The data =>
────────

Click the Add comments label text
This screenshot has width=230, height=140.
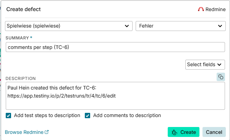click(127, 116)
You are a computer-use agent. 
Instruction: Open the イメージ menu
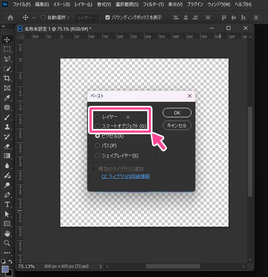(63, 4)
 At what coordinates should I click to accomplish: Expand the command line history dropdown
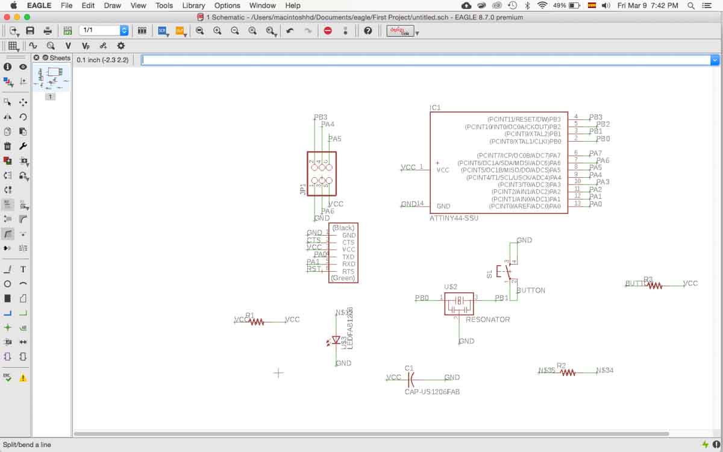715,60
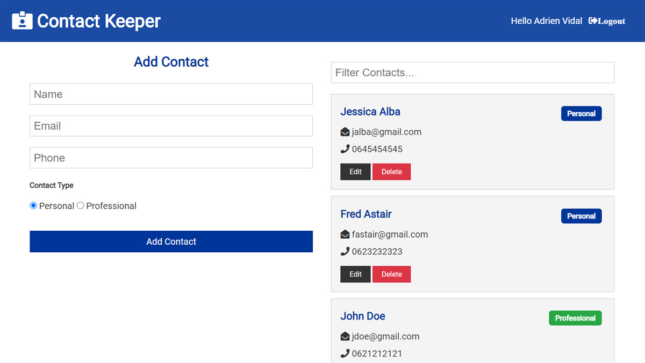
Task: Click the Logout link
Action: 607,21
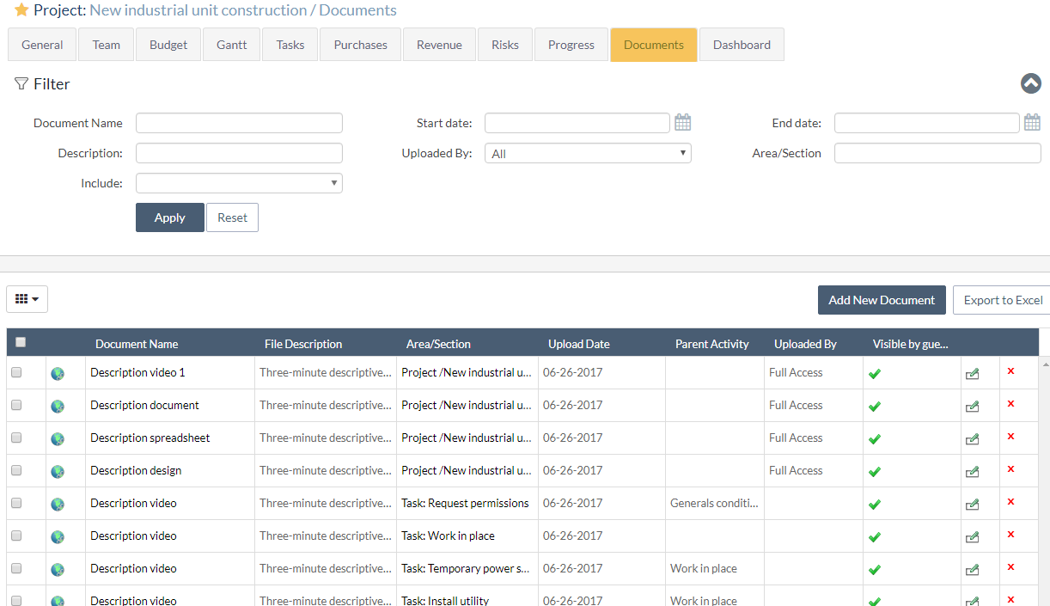This screenshot has width=1050, height=606.
Task: Switch to the Gantt tab
Action: 230,44
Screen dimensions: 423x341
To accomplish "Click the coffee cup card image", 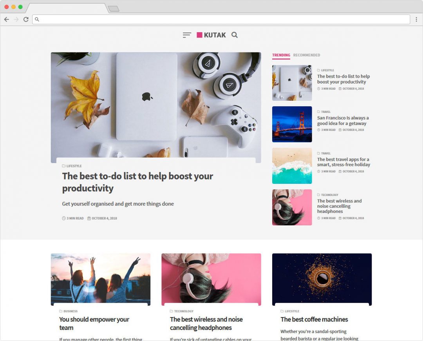I will [x=322, y=279].
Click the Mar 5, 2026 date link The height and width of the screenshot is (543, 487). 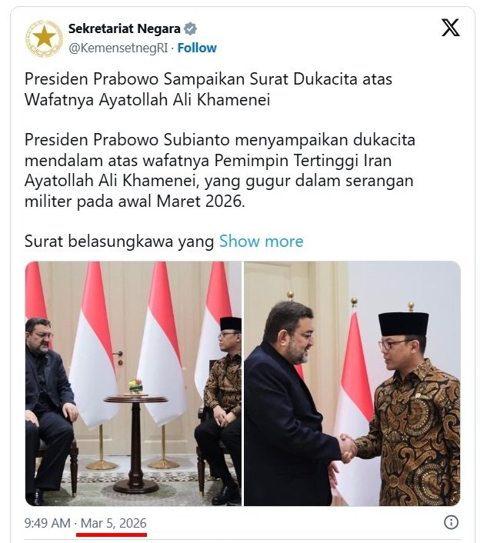pos(113,523)
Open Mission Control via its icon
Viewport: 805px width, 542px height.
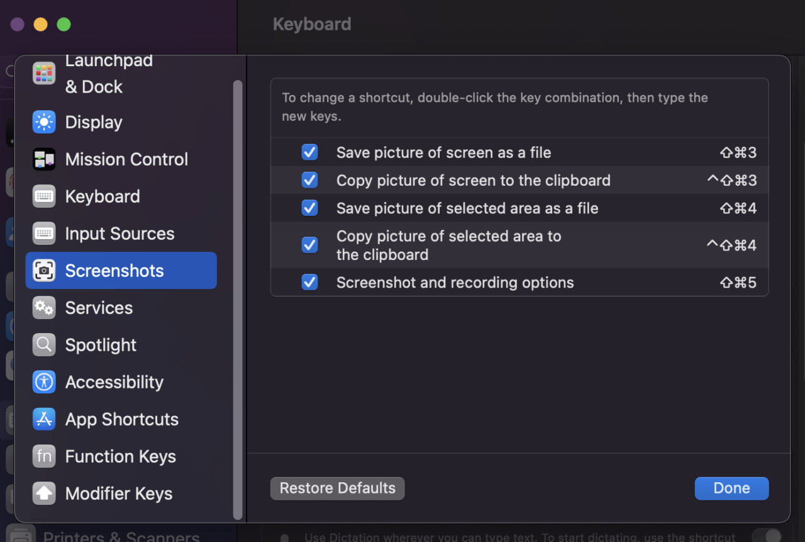44,159
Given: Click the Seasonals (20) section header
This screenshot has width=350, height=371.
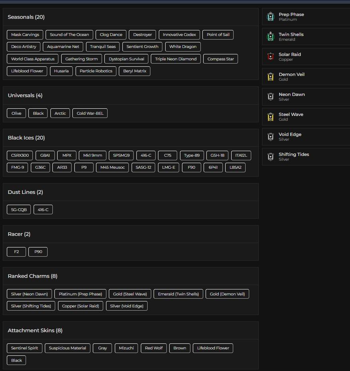Looking at the screenshot, I should point(26,17).
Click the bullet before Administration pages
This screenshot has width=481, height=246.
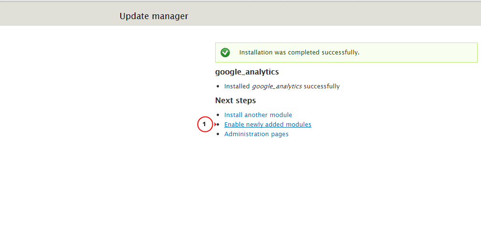tap(218, 134)
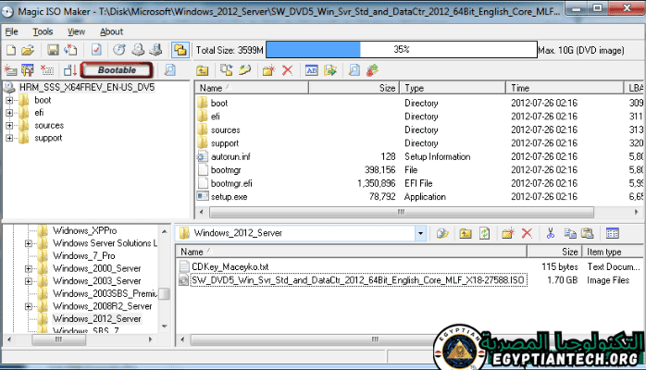Screen dimensions: 646x370
Task: Click the red X delete icon in file browser toolbar
Action: [x=527, y=233]
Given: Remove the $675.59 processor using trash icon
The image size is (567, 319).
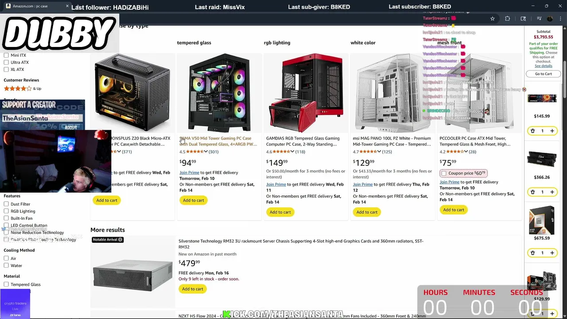Looking at the screenshot, I should pos(532,253).
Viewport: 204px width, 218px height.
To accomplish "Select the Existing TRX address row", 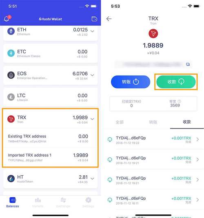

────────

Exercise =>
A single number is the whole answer here: the number of lines in the data that include "Given".

Result of this task =>
2